Além disso, faz-se fundamental a prática de exercício físico regular, iniciando com o que for possível, mas tendo como meta 300 minutos por semana e incluindo ao menos 2 vezes por semana o treinamento de força muscular, como a musculação. Inclusive a prática de exercício físico regular é considerada uma das principais estratégias para a manutenção do peso perdido no longo prazo. Além disso, o exercício físico está associado a diversos benefícios à saúde, como a melhora da saúde cardiovascular e a redução do risco de diabetes mellitus tipo 2, além de auxiliar no tratamento de doenças mentais, como depressão e ansiedade, por exemplo. E lembre-se de que o importante é você iniciar de algum jeito, traçando metas reais e que sejam específicas, mensuráveis, alcançáveis, realistas e num determinado espaço de tempo.

A terapia cognitivo comportamental também é importante para auxiliar a pessoa no auto monitoramento, controle de estímulos, resolução de problemas, reestruturação cognitiva, suporte social. As estratégias cognitivo-comportamentais são utilizadas visando a modificação de hábitos prejudiciais. Também é importante trabalharmos o gerenciamento de estresse e há inúmeras estratégias para tal como o mindfulness eating, por exemplo. Também se faz fundamental utilizar uma linguagem centrada na pessoa e sem julgamento que possam proporcionar uma colaboração entre pacientes e profissionais de saúde – preferir pessoa com obesidade em vez de pessoa obesa.

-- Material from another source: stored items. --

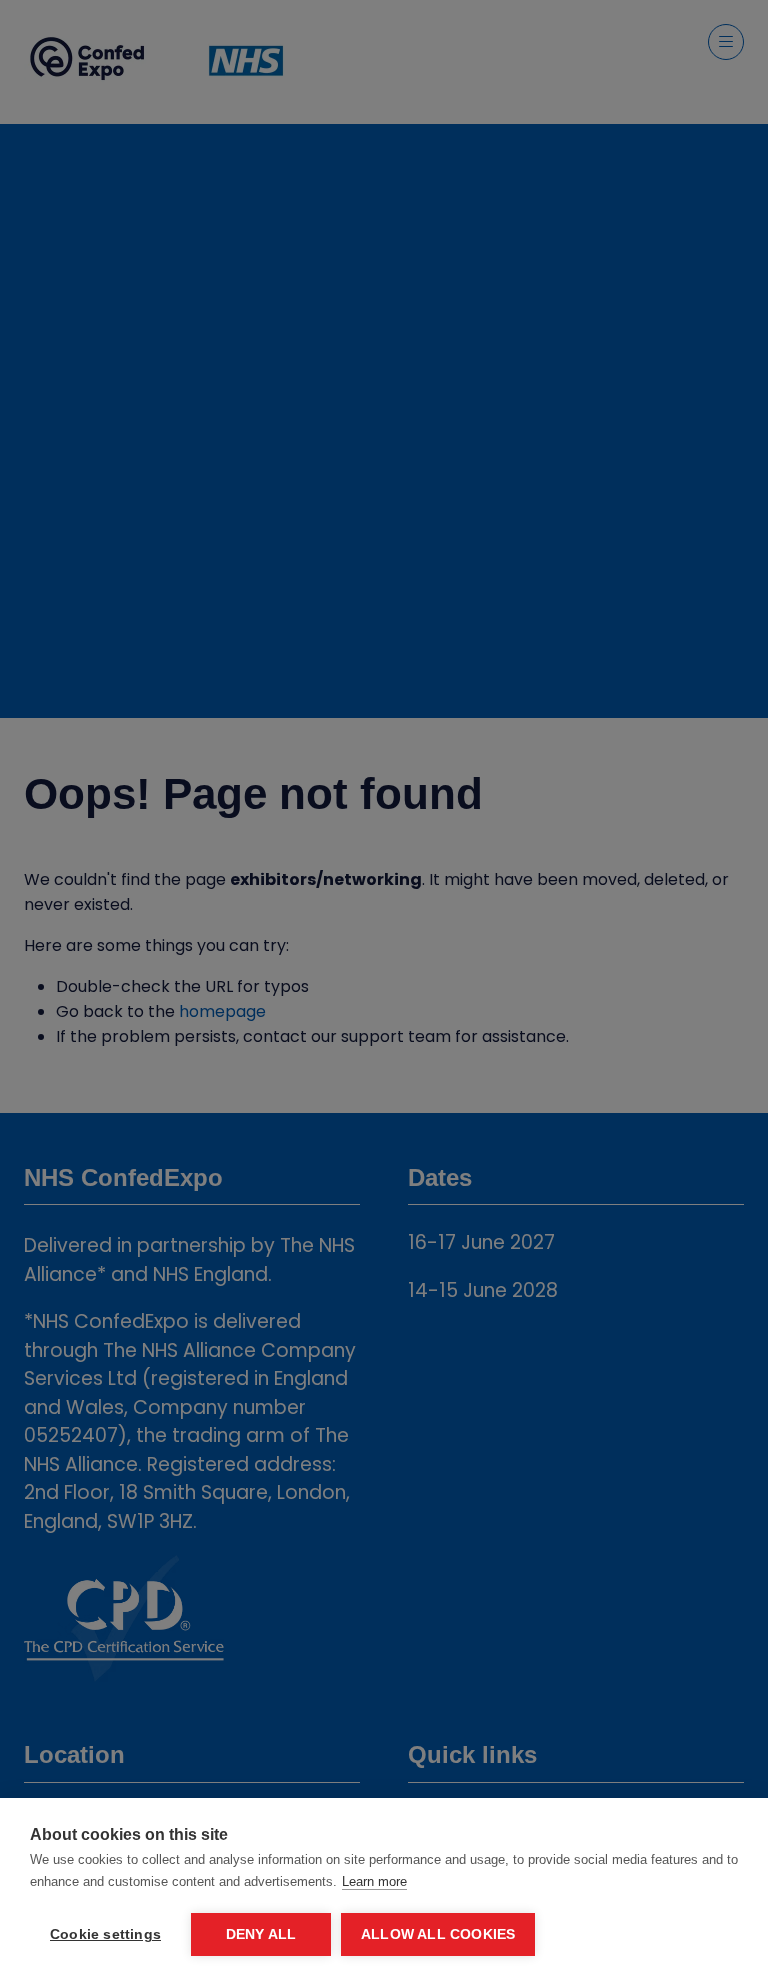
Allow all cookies (438, 1934)
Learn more (374, 1881)
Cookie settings (105, 1934)
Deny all (261, 1934)
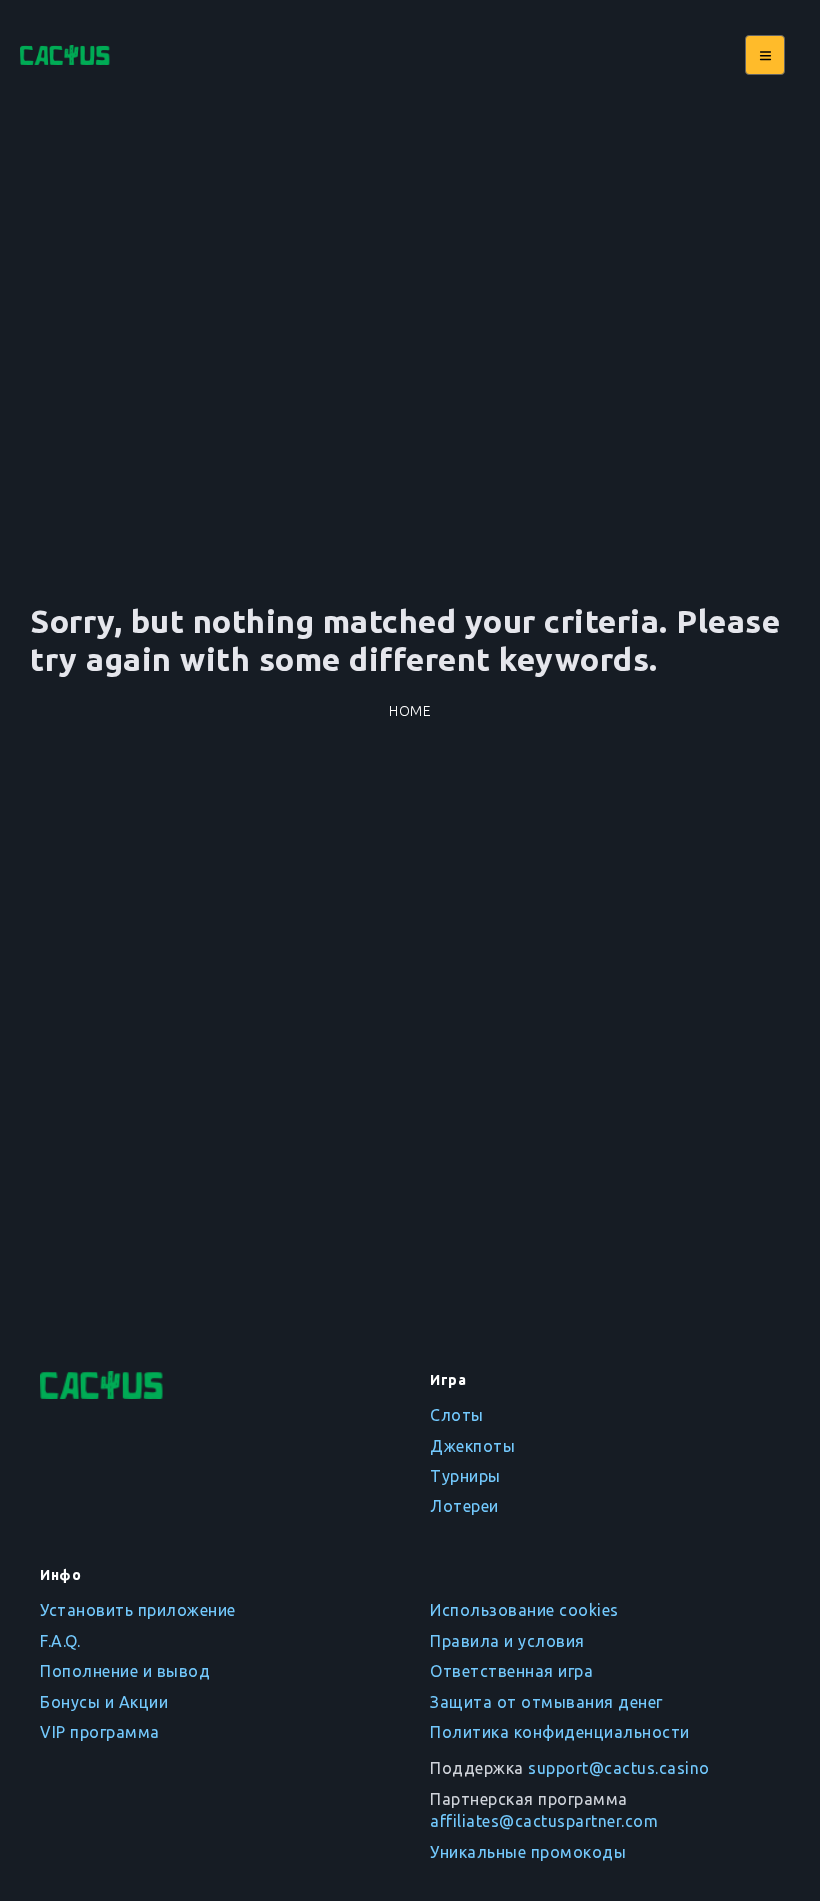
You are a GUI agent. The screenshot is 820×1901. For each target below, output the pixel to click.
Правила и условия (507, 1641)
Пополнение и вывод (125, 1671)
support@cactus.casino (619, 1768)
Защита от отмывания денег (546, 1702)
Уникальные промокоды (528, 1852)
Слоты (457, 1415)
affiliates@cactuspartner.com (544, 1821)
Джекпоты (472, 1446)
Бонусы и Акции (104, 1702)
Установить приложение (138, 1610)
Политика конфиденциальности (560, 1732)
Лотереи (464, 1506)
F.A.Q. (60, 1641)
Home (410, 711)
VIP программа (100, 1732)
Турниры (465, 1476)
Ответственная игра (511, 1671)
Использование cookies (524, 1610)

Pacientes com obesidade convivem com uma doença crônica, portanto se fazem necessárias consultas frequentes e recorrentes para monitorar o progresso e fazer ajustes ao tratamento, se necessário. A prática indica que visitas frequentes para discutir mudanças comportamentais podem ter efeitos positivos e significativos no controle de peso e complicações.

A importância da abordagem multidisciplinar

O tratamento da obesidade deve ser baseado em uma abordagem multidisciplinar, envolvendo mudanças na dieta, a prática de exercício físico regular e, em alguns casos, o uso de medicamentos e até mesmo cirurgia bariátrica, em casos selecionados. O objetivo principal do tratamento é promover a perda de peso sustentável, reduzir o risco de complicações relacionadas à obesidade e melhorar a qualidade de vida e o bem-estar das pessoas.

Não temos dúvidas de que as mudanças comportamentais são as estratégias mais importantes para se alcançar a perda e a manutenção da perda de peso no longo prazo. Alguns estudos mostram que é possível sim atingir a perda sustentada de peso com mudanças intensivas de estilo de vida, como o estudo de Wadden TA et al (Obesity, 2011), que forneceu evidências de que uma intervenção abrangente no estilo de vida pode induzir perda de peso clinicamente significativa (ou seja, ≥ 5%) em participantes com sobrepeso/obesidade com diabetes mellitus tipo 2 e manter essa perda em mais de 45% dos pacientes em 4 anos.

Mas infelizmente, outros estudos mostram que apenas 10% das pessoas com obesidade são capazes de atingir e manter 10% do peso perdido por mais de 1 ano.

Então quando prescrever medicamentos para uma pessoa com obesidade ou sobrepeso com comorbidades relacionadas ao excesso de gordura corporal?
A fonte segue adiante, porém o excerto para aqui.